A las seis, Dirk nos hizo señas para que lo siguiéramos por el corredor colonial, piso de barro y techo de madera, con helechos de cola de quetzal colgando entre los pilares y macetas de geranios en los bordes del jardín, una mata de velo de novia y el arbusto de galán de noche que ya empezaba a despedir su perfume, al último cuarto.    La mesa de póquer estaba lista con las cuatro sillas de lazo, y al centro desplegada la ouija con el corazón amarillo de plástico dispuesto para poner las yemas de los dedos.

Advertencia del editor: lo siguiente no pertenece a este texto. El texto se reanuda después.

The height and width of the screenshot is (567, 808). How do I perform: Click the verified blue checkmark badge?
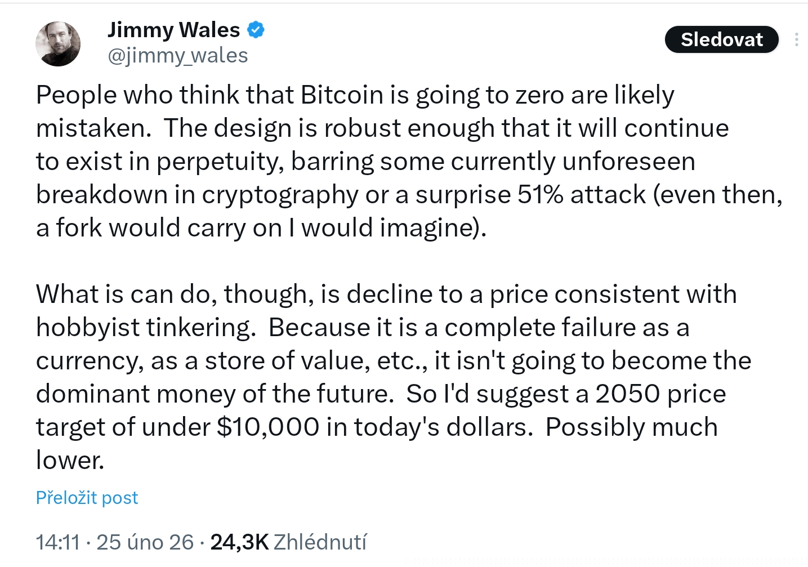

Cerca, pero sin tocar la superficie, cuatro manos blancas y cuatro morenas, temblando cuando se deslizaba hacia el yes o el no, o lentamente brincando por el abecedario para deletrear las respuestas.

Pregunté quién estaba del otro lado del tablero, y el artefacto se quedó mudo, quieto, y entonces los demás también quisieron saber de quién se trataba la presencia, con qué alma estábamos conversando, hasta que contestó que había llegado por mí, que él había estado muy cerca de mi abuelo antes de su fallecimiento, y que yo sabía bien quién era.   

Recordé lo que me contaron del abuelo entre sábanas blancas, delirando, la vez que hizo llamar al abogado para corregir el testamento, para dejar sin nada a sus hijas, heredando al maestro que le llevaba las cuentas y anotaba las calificaciones.   Afortunadamente, el notario era amigo, hizo todo lo que se le pidió y al salir entregó los papeles para que les prendieran fuego.  Sólo las llamas acaban con el peligro.  Y todo porque unas horas antes se había llegado a despedir el malagradecido primo Raúl, quien le había arrebatado a sus alumnos y llevado a la histeria.  Mi abuelo intuyó que Raúl estaba en la habitación, y aunque ya no estaba tan consciente, giró la cabeza buscando su rostro, y le dedicó una mirada severa, y no lo perdonó.  

—¿Es usted, Raúl? —pregunté, cuando nadie tenía puestas las manos sobre la flecha.

El corazón de plástico se deslizó chirriando sobre el tablero hacia la esquina del no, moviéndose libremente, aterrorizándonos, porque los cuatro sentimos la presencia extraña, casi respirándonos en el pescuezo.

Rafa, que vivía en la sastrería por la Merced, dijo que ya era hora de partir.  El segundo gringo, con casa por Santa Clara, de quien ya no recuerdo el nombre, se fue detrás.   Y Dirk se incomodó conmigo, porque le había arruinado la velada, metió el tablero en la caja original, me la entregó en una bolsa y me pidió que me marchara de su casa, la de los loros, canarios y peces, con ese tablero que en realidad era mío.

«Los perros que andaban a la sombra me acompañaron»

Corrí por el corredor oscuro a solas, iluminado apenas por faroles de luz tenue, buscando la salida principal.   Los perros que andaban a la sombra me acompañaron, pero se salió el lobo por delante y fue mi avanzada por la quinta avenida, por la sexta calle, por el Tanque de la Unión, hasta detenerse en la esquina del templo de San Francisco.   

Lo lógico hubiera sido jalar la pita del portón de la casa, entrar, poner la tranca y olvidarme, pero como llevaba la carterita de fósforos preparada para encender los cigarrillos, decidí terminar de una vez con la amenaza y continué hacia el río Pensativo, al oriente, después de la planta generadora de electricidad, seguido de cerca por el lobo con los ojos rojos brillantes, debido a los focos públicos de mercurio.   

Bajé al cauce del río por la esquina izquierda del puente, escurriéndome entre los hilos de alambre espigado, y en una parte plana desplegué el tablero en forma de techo de casa, con el corazón palpitando y sintiendo frío en la espalda, y le prendí fuego a la ouija, que ardió de inmediato con todo y caja, mientras el corazón plástico se derretía lentamente, dejando ver por instantes los rasgos físicos de la silueta del rostro del abuelo.   La luna inmensa dominaba sobre el cerro.    El cielo despejado, con los montones de estrellas.    

Sentí un raro alivio, el lobo ya no estaba cuando remonté al asfalto, me sacudí la tierra y juré que no volvería a regresar a la casa de Dirk por nada del mundo.